Redbelly's throughput ensures that even when thousands of market participants move simultaneously, the network continues to function smoothly. There's no privileged access for those who can pay higher gas fees. Everyone gets equal access to predictable transaction fees and instant finality at all times.

Real World Applications


Cool, that all sounds great in theory, but what markets actually benefit in practice?

Commodity Tokenization

Early iterations of tokenized commodities, such as Pax Gold, have shown demand but have struggled with regulatory complexity and are limited by the blockchains on which they exist.

Redbelly addresses these issues with verified credentials for compliance, instant finality to remove the risk of rollbacks or chain splits, and throughput capacity for smooth operations at all times.

When commodity prices fluctuate, thousands of redemptions or new issuances can be processed in seconds rather than hours, regardless of other activity on the network, with certainty for all participants.

Real Estate and Rental Markets

The trillion-dollar global rental market has remained largely unserved due to the complexity of moving them into the digital world.

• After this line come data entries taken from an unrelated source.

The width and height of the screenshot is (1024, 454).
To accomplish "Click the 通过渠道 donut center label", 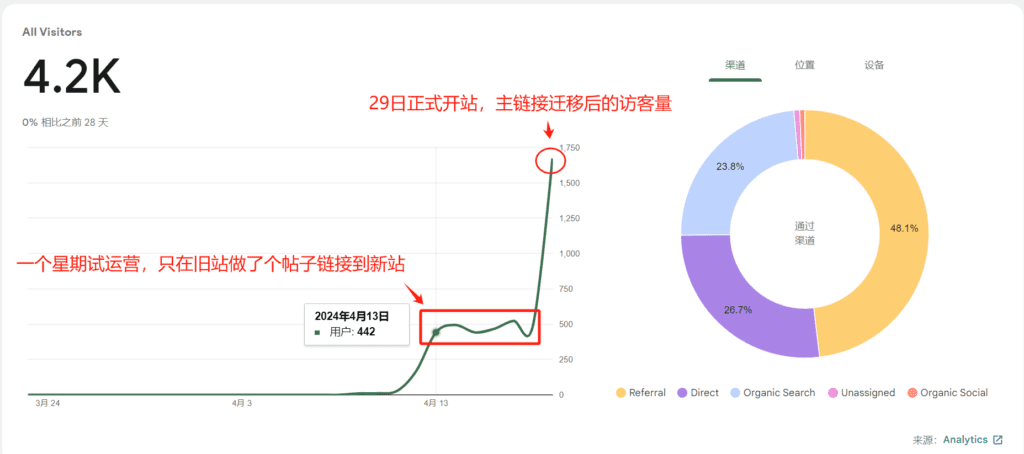I will pos(804,233).
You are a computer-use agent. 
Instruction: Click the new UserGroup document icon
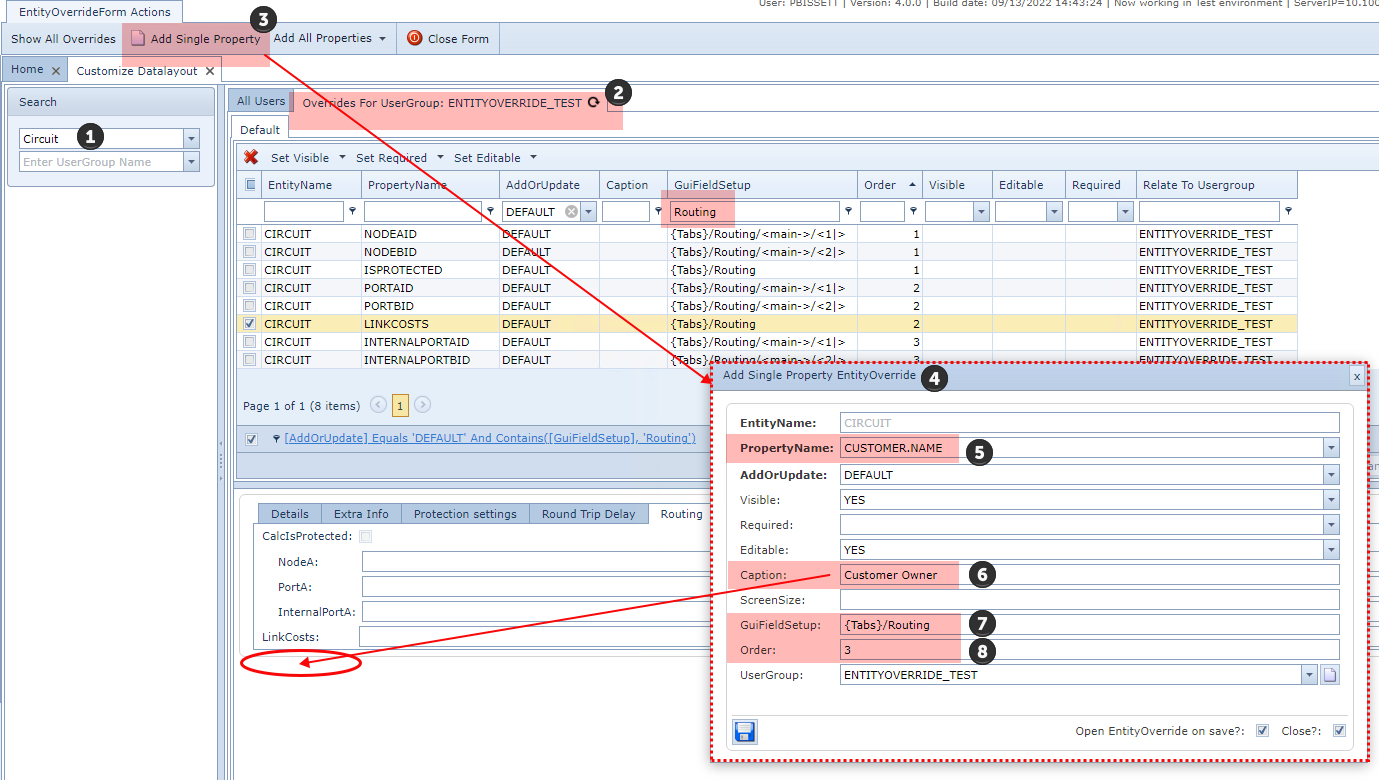(x=1329, y=675)
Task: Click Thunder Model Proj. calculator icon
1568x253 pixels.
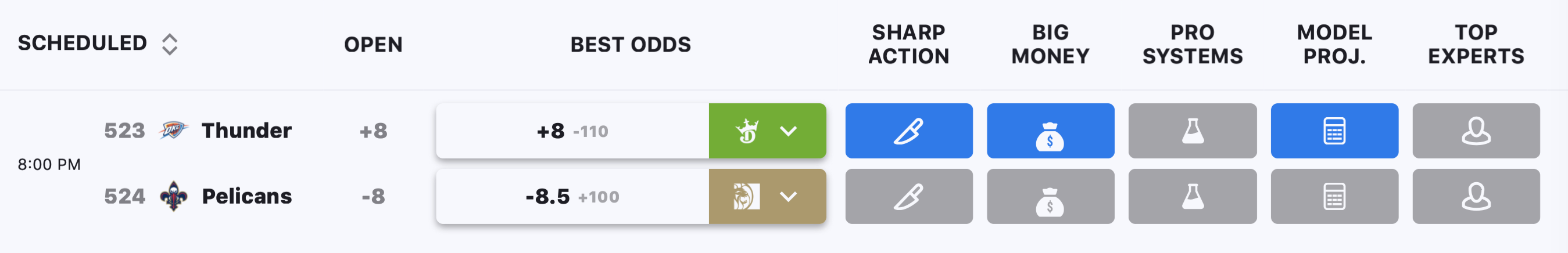Action: (x=1334, y=131)
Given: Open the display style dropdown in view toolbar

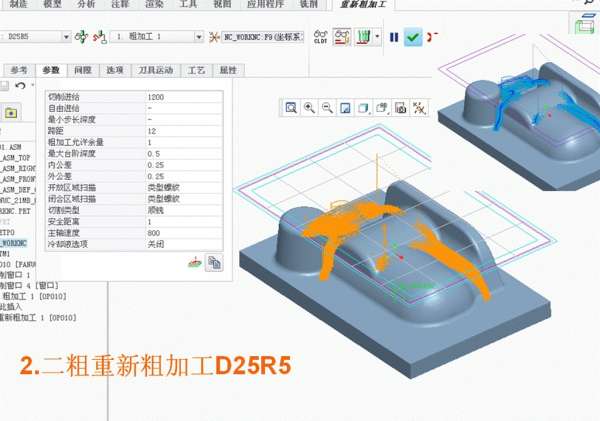Looking at the screenshot, I should (363, 107).
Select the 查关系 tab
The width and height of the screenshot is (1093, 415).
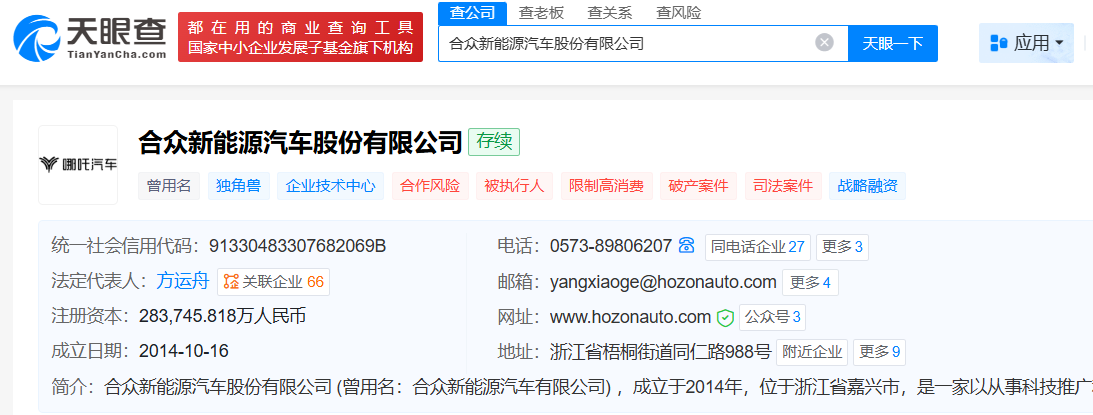(x=610, y=13)
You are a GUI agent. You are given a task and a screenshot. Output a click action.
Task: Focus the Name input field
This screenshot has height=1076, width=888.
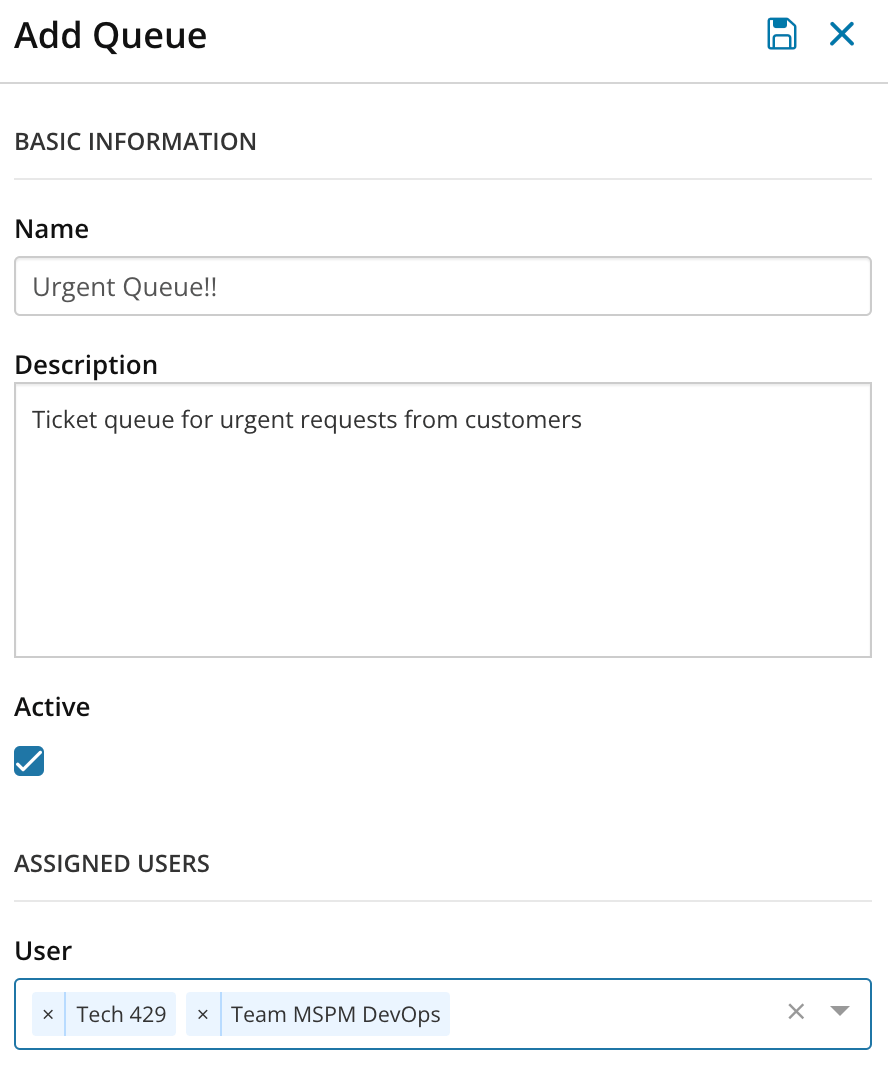pos(442,287)
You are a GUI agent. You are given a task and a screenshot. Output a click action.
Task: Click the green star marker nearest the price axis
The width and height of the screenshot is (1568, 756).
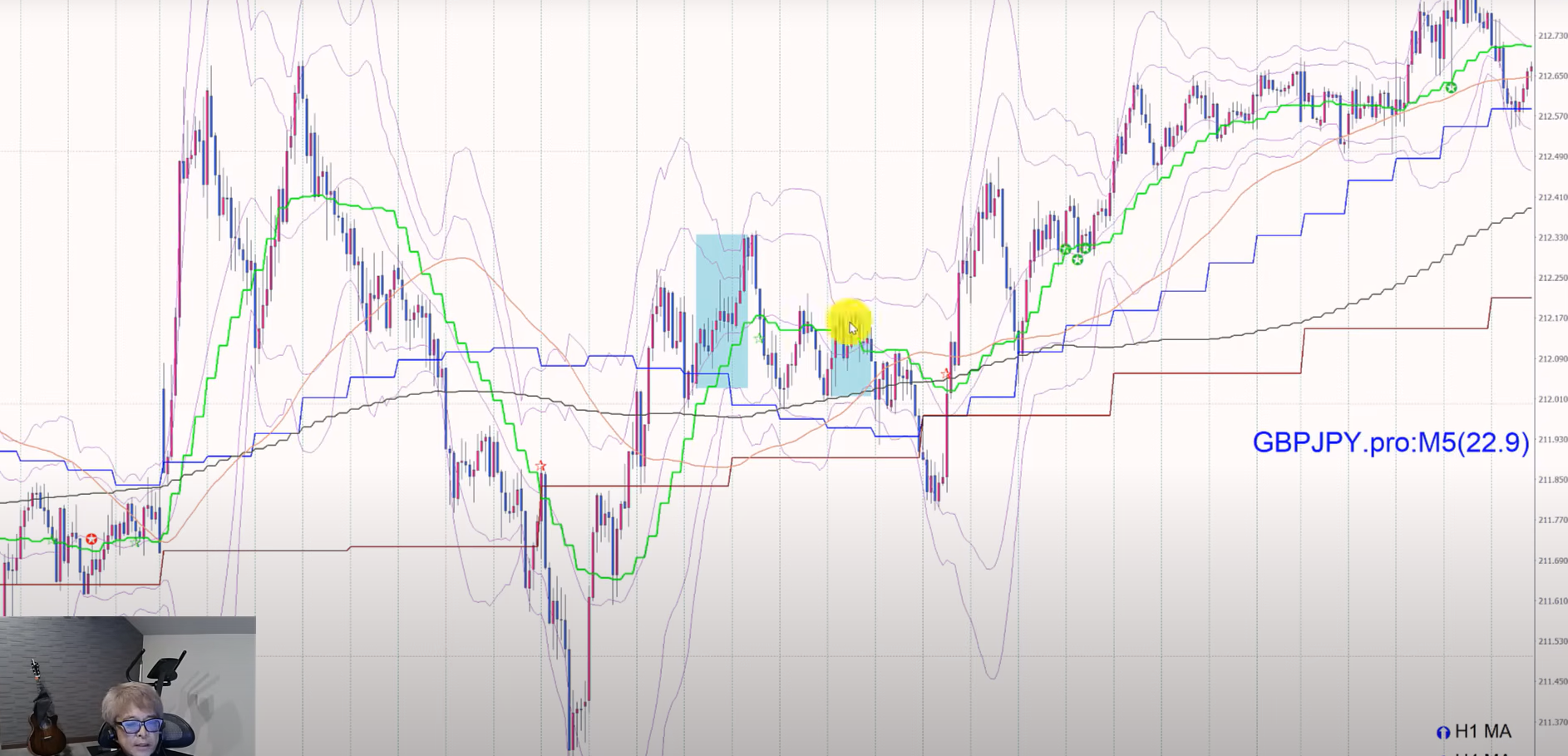point(1451,88)
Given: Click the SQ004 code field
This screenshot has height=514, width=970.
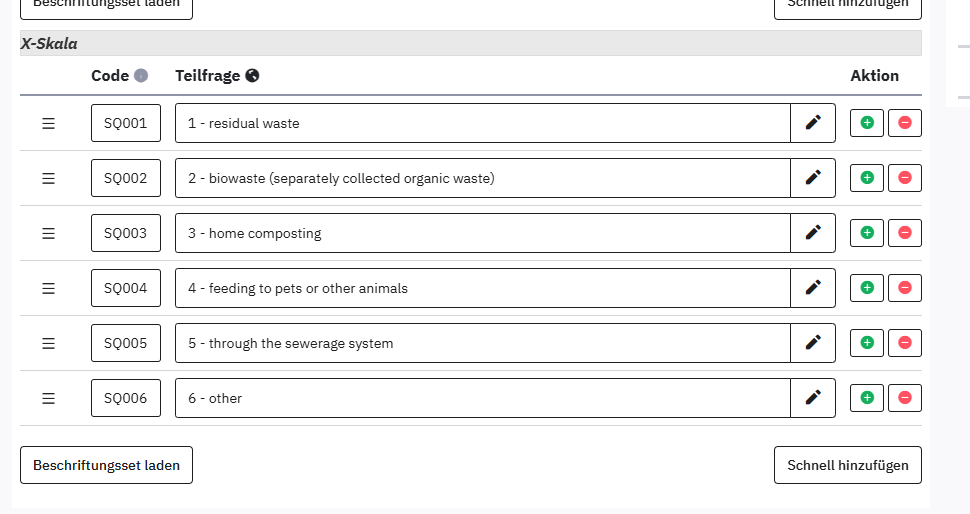Looking at the screenshot, I should [126, 288].
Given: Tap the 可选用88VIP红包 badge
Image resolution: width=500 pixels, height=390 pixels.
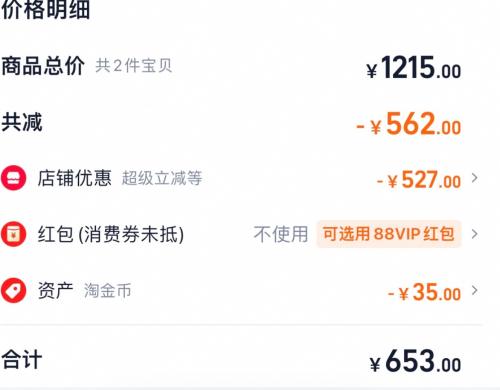Looking at the screenshot, I should 389,234.

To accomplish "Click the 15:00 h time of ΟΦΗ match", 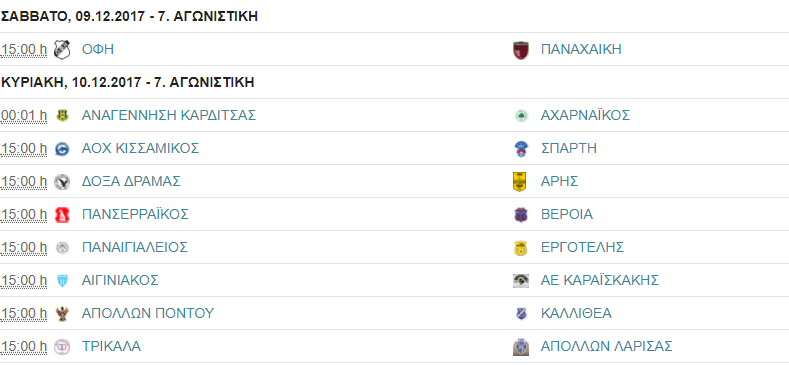I will (x=24, y=49).
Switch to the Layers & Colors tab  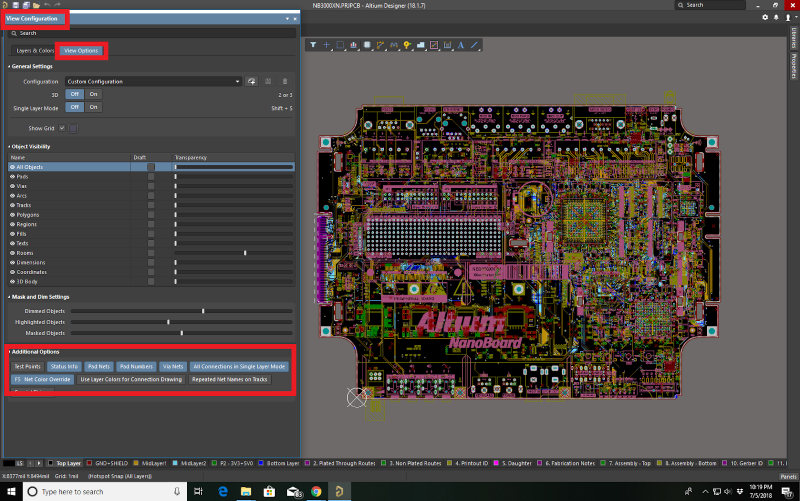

Hutly, an Australian real estate technology company, is tokenizing over US$1.8 billion in rent rolls on Redbelly Network, converting rental agreements into digital assets. This creates an entirely new investable asset class, allowing investors to gain access to rental yield, and even use these assets as collateral in other protocols.

What makes this possible is Redbelly's unique combination of high throughput and verifiable credentials. The network can handle synchronized rental payment processing for entire portfolios in seconds while maintaining compliance across multiple jurisdictions. Even during peak payment periods, the network performs consistently with predictable fees.

Structured Products

Traditional structured products suffer from significant overhead costs, limited liquidity, and slow rebalancing. On most blockchains, creating products that combine multiple assets becomes prohibitively expensive during market volatility, exactly when rebalancing is most critical.

Redbelly's throughput unlocks new possibilities for financial engineering. 
Asset managers can create tokens that combine exposure to multiple asset classes, such as equity indices, commodities, and yield-generating debt instruments, all within a single product. When market conditions change, these products can be rebalanced without competing for block space or facing unpredictable gas costs.

Why Redbelly's Throughput Matters for Real Markets


The question isn't whether Redbelly is the fastest blockchain in the world. It's what this combination of speed, certainty, and compliance enables for financial markets.

Redbelly's throughput isn't just a number. It's an infrastructure breakthrough backed by our patented DBFT consensus, identity layer,  instant finality, and fixed fees. Together, these create a foundation where:

  • Asset issuers can process millions of synchronized operations without congestion
     
  • Traders can respond to market events in real-time without fee spikes
     
  • Complex financial products can be composed, traded, and rebalanced without bottlenecks
     


This is when blockchain technology finally delivers on its promise of transforming global finance.

Redbelly is systematically unlocking this potential by moving entire asset classes on-chain with uncompromising performance, enabling compliant trading with privacy-preserving verification, and supporting entire markets, not just isolated transactions.

The practical difference is clear: when users interact with assets on Redbelly, they get reliability and predictability coupled with an experience that exceeds traditional finance.